For Midgley it is better, indeed imperative, to concentrate on bailing out our planet; what we need from scientists is help in formulating a more realistic attitude toward the physical world in which we live.
So where do the scientific dreamers and Midgley’s cogent critique of their pretensions leave us? Monod, Barrow and Dyson, not to mention many others Midgley assesses, are not household names even to many theologians, not to mention pastors and laypeople. Their theories do not directly "create a framework of interpretation which can provide an overall orientation for human life" for most of us ordinary people. The effects of these theories do filter through popular culture, however, and science is perceived by many to be the source of salvation. Midgley’s prophetic message needs to be heard; while the sciences are highly valuable, they must be challenged when they offer soteriological myths. Her challenge is to academic culture; a more pertinent challenge for most of us is the technological impact of sciences. Renee Fox and Judith Swazey, for example, have recently noted how the drive to transplant organs from animals to humans is a Promethean effort to overcome our mortality. The costs of such heroics could be turned to what Midgley cares about, namely poverty, environmental depletion and other dehumanizing social conditions.
Do we only criticize scientists who draw inferences for the meaning and purpose of human life from their larger visions of the cosmos and our place in the grand narrative? We can call them crypto-theologians, fault them as Midgley does on the grounding of their despair or cosmic hope. But what do we do with the deeper human qualities that prompt such visions by Nobel laureates and others? Fundamental "religious" sensibilities, or at least queries, I believe, prompt these speculations. There are ways to engage these authors both empathetically and critically, and to be engaged by them.

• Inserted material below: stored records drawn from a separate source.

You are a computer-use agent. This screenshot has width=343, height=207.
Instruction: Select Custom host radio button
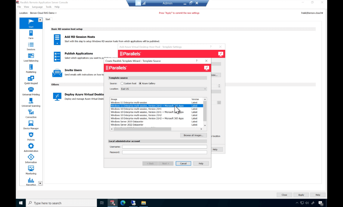[x=122, y=84]
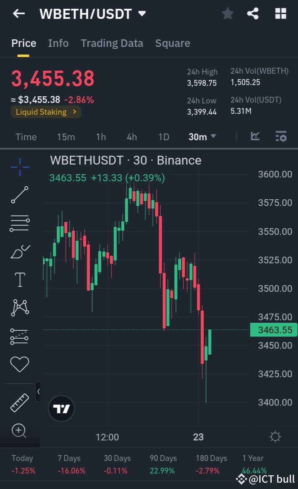Screen dimensions: 298x489
Task: Select the trend line drawing tool
Action: (x=19, y=195)
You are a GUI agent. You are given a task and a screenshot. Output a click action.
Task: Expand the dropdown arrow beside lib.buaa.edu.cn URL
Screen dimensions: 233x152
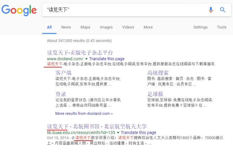pos(118,132)
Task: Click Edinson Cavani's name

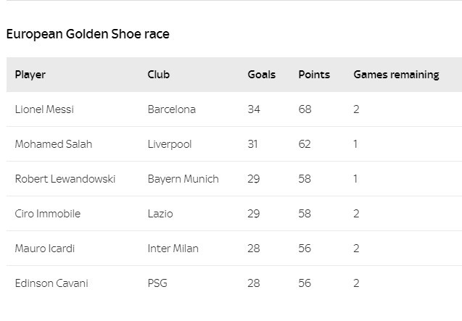Action: pyautogui.click(x=51, y=283)
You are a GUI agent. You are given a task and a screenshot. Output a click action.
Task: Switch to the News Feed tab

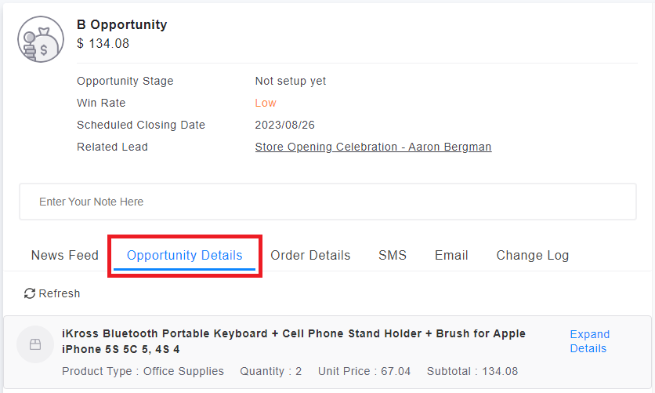point(65,255)
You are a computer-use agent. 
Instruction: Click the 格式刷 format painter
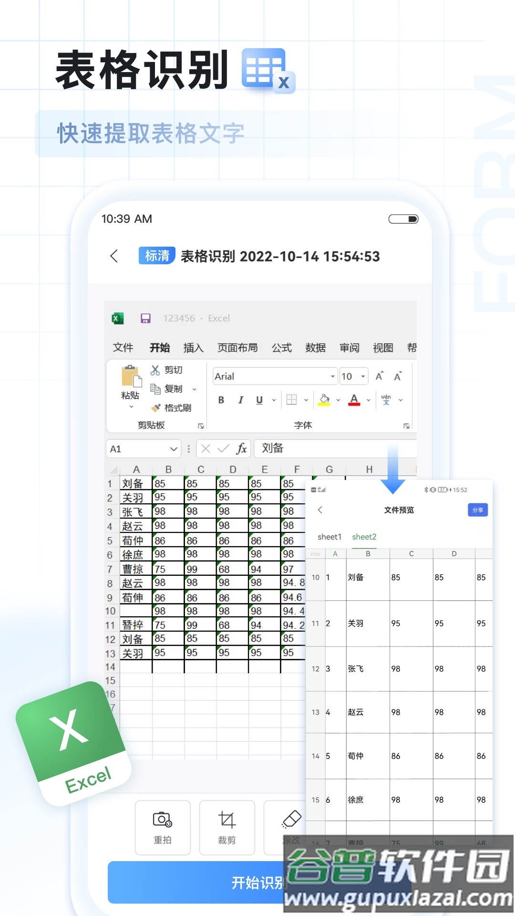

What about the laity in the churches? My guess is that biblical concepts, images and ideas do not constitute their overall orientation to human life. Religious leaders, I think, face alternatives not easily reconciled: to try to form communities in which biblical imagery and ideas provide an alternative vision to our cultural ones, or to engage in a process of mutual critique, edification, correction and revision of frameworks that are informed both by our religious traditions and by the sciences and culture. Each alternative has to give reasons for what it gives up. The latter is my preferred alternative. While its theological and pastoral implications are daunting, it might more realistically address the religious and moral sensibilities of many thoughtful people both inside and outside of organized religion.